[Page excerpt]
━━━━━━

A bonus will invariably depend upon the company’s results for the previous year, with payment deemed to be:

  • the same as for a salary payment;
  • when a payment is made; or
  • when the director becomes entitled (or has access) to the payment.

It is possible to have a bonus declared in a set of company accounts such that corporation tax relief may be claimed, but the actual payment is accrued, paid and taxable at a later date. However, a problem can arise for the director where the actual payment date might not be for months, but PAYE will be due. A solution could be for directors to meet before the accounting year end and agree to a commitment to pay the bonus, but not determine the actual amount. This way, the amount for PAYE purposes will not be ‘determined’ by the end of the year.

Dividends

When a dividend is deemed to be subject to income tax in the hands of a shareholder is determined by the period in which payment becomes enforceable. Dividends are treated as paid on the date they become ‘due and payable’, which typically aligns with the payment date, but need not necessarily do so.

━━━━━━

[Information shown]

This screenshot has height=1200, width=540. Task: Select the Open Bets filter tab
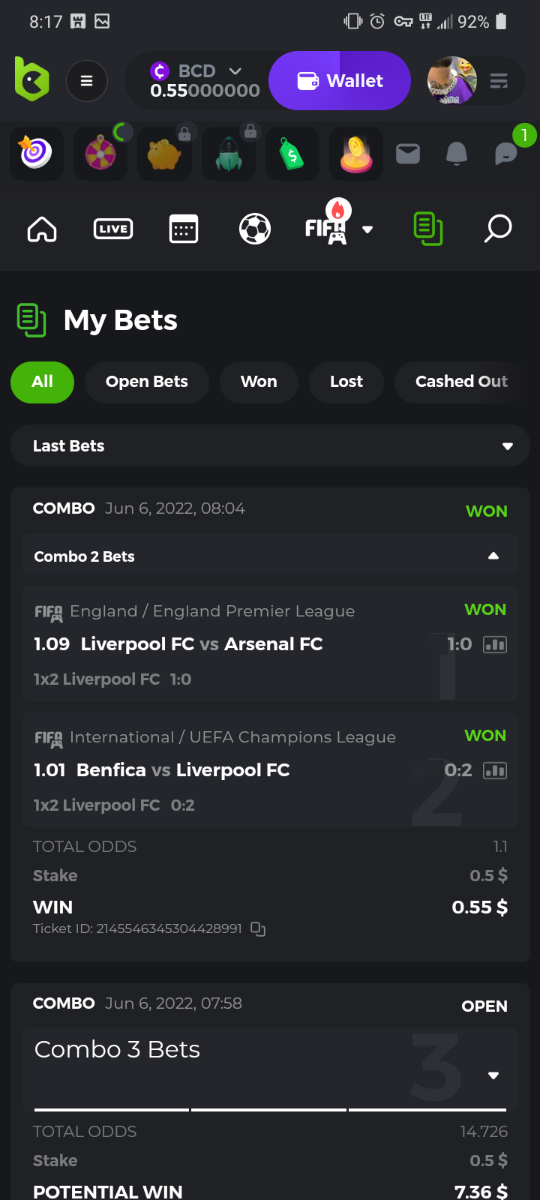click(147, 382)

━━━━━━

[The request]
Please explain, in one to three sentences, why the excerpt on director bonuses and dividends suggests that directors meet before the accounting year end and commit to paying a bonus without setting its amount. The lines after the excerpt aren't needed for this.

[Task result]
A bonus can be declared in the accounts while the actual payment comes months later, yet PAYE would still be due. If the directors commit to the bonus but leave the amount open, the amount is not "determined" for PAYE purposes by the end of the year.